Este martes el Fondo Monetario Internacional aseguró que la economía rusa no caerá a pesar de las sanciones, sino que, por el contrario, los países europeos son los que se han visto más afectados de lo previsto.

El FMI expresa que el crecimiento del Producto Interno Bruto (PIB) de Rusia se contraerá un 6,0% en 2022, mucho menos que el 8,5% pronosticado en abril.

“Se estima que la economía de Rusia se contrajo durante el segundo trimestre menos de lo proyectado anteriormente, y las exportaciones de petróleo crudo y productos no energéticos se mantuvieron mejor de lo esperado”, señala el informe.

“Además, la demanda interna también está mostrando cierta resiliencia” debido a los esfuerzos por contener el efecto de las sanciones en el sector financiero nacional y a que el mercado laboral se ha debilitado menos de lo esperado, agregó el Fondo.

A su vez, los países occidentales han impuesto una salva de sanciones contra Rusia, con la intención de frenarla financiera y económicamente desde que el 24 de febrero se produjera la invasión a Ucrania.

El Fondo asegura que los efectos de las sanciones se notarán más de lo previsto para el 2023, dónde se prevé una recesión económica en Rusia del 3,5%.

De igual forma, expresan que “los efectos de la guerra en las principales economías europeas han sido más negativos de lo previsto”.

Recordemos que el Fondo Monetario Internacional ha rebajado las previsiones de crecimiento económico para 2022 para Alemania (-0,9 puntos porcentuales hasta el 1,2%), Francia (-0,6 hasta el 2,3%) y España (-0,8 puntos porcentuales hasta el 4,0%).

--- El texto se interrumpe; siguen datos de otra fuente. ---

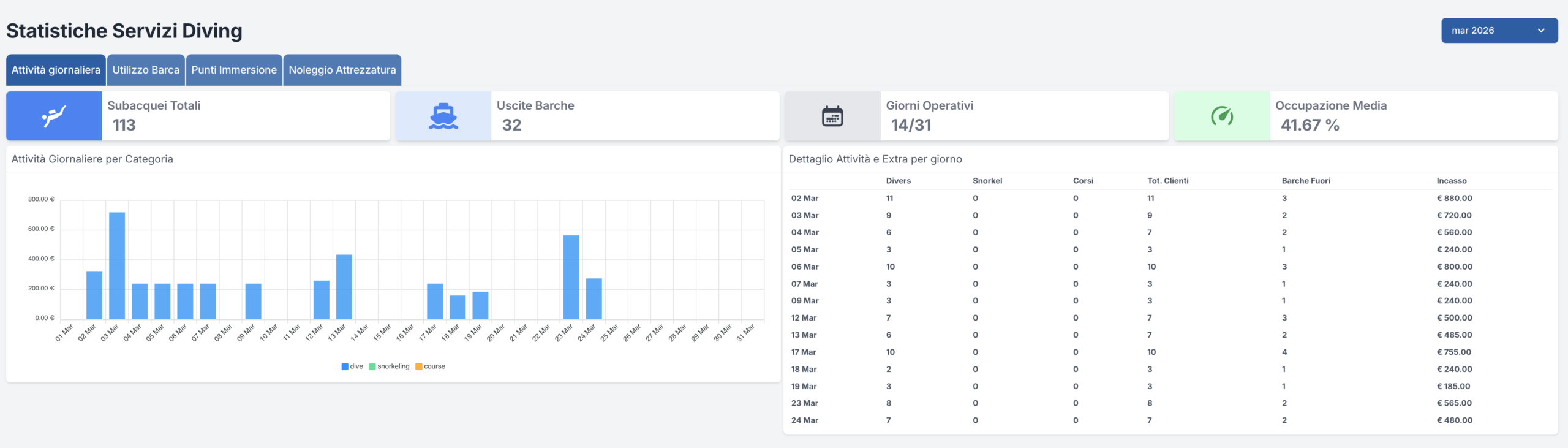Click the chevron arrow in month selector
Viewport: 1568px width, 448px height.
[1541, 31]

Gracias a que “los precios más altos de la energía, así como a la disminución de la confianza del consumidor y la desaceleración de la actividad manufacturera como resultado de las continuas interrupciones de la cadena de suministro y el aumento de los costos de las materias primas”, señaló el FMI.

Y un cese completo de las exportaciones de gas ruso reduciría “significativamente” el crecimiento en la zona euro en 2022 y 2023.

Esto obligaría a los países europeos a racionar la energía, lo que afectaría a los principales sectores industriales.